#### [TO BE DONE]
Could you return every one of the rows below verbatim, with each line unchanged and in the same order?

#### [EXTRACTED ENTRIES]
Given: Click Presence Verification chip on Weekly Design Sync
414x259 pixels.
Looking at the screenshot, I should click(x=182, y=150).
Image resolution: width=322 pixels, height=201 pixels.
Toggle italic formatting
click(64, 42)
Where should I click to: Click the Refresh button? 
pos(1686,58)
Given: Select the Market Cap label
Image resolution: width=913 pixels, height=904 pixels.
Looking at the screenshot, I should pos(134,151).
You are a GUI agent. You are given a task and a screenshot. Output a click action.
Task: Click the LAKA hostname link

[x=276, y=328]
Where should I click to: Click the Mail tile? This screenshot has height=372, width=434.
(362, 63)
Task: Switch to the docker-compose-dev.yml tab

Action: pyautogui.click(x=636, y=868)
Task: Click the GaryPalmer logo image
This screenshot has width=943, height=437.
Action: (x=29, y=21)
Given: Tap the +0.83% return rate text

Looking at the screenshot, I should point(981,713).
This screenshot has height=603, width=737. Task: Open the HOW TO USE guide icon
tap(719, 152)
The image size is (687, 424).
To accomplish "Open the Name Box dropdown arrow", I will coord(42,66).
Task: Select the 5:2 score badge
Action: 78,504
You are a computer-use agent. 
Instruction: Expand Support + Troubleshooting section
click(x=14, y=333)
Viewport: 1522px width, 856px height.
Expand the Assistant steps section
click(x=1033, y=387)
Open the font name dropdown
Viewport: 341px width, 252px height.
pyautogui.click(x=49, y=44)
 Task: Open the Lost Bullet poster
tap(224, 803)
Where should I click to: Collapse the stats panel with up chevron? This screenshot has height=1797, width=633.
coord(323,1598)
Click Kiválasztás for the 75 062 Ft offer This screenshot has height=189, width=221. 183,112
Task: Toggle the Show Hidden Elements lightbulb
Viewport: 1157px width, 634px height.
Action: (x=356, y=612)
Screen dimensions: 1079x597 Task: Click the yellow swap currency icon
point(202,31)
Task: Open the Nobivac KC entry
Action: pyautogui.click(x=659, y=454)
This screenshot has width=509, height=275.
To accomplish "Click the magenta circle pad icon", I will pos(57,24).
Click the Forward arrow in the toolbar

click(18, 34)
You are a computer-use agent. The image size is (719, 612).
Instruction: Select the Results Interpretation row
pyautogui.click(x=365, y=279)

#### [THE RESPONSE]
Given: Click Presence Verification chip on Weekly Design Sync
414x259 pixels.
Looking at the screenshot, I should click(x=182, y=150).
Image resolution: width=322 pixels, height=201 pixels.
Toggle italic formatting
click(64, 42)
Where should I click to: Click the Refresh button? 
pos(1686,58)
Given: Select the Market Cap label
Image resolution: width=913 pixels, height=904 pixels.
Looking at the screenshot, I should pos(134,151).
You are a GUI agent. You are given a task and a screenshot. Output a click action.
Task: Click the LAKA hostname link

[x=276, y=328]
Where should I click to: Click the Mail tile? This screenshot has height=372, width=434.
(362, 63)
Task: Switch to the docker-compose-dev.yml tab

Action: pyautogui.click(x=636, y=868)
Task: Click the GaryPalmer logo image
This screenshot has width=943, height=437.
Action: (x=29, y=21)
Given: Tap the +0.83% return rate text

Looking at the screenshot, I should point(981,713).
This screenshot has height=603, width=737. Task: Open the HOW TO USE guide icon
tap(719, 152)
The image size is (687, 424).
To accomplish "Open the Name Box dropdown arrow", I will coord(42,66).
Task: Select the 5:2 score badge
Action: 78,504
You are a computer-use agent. 
Instruction: Expand Support + Troubleshooting section
click(x=14, y=333)
Viewport: 1522px width, 856px height.
Expand the Assistant steps section
click(x=1033, y=387)
Open the font name dropdown
Viewport: 341px width, 252px height.
pyautogui.click(x=49, y=44)
 Task: Open the Lost Bullet poster
tap(224, 803)
Where should I click to: Collapse the stats panel with up chevron? This screenshot has height=1797, width=633.
coord(323,1598)
Click Kiválasztás for the 75 062 Ft offer This screenshot has height=189, width=221. 183,112
Task: Toggle the Show Hidden Elements lightbulb
Viewport: 1157px width, 634px height.
Action: (x=356, y=612)
Screen dimensions: 1079x597 Task: Click the yellow swap currency icon
point(202,31)
Task: Open the Nobivac KC entry
Action: pyautogui.click(x=659, y=454)
This screenshot has width=509, height=275.
To accomplish "Click the magenta circle pad icon", I will pos(57,24).
Click the Forward arrow in the toolbar

click(18, 34)
You are a computer-use agent. The image size is (719, 612).
Instruction: Select the Results Interpretation row
pyautogui.click(x=365, y=279)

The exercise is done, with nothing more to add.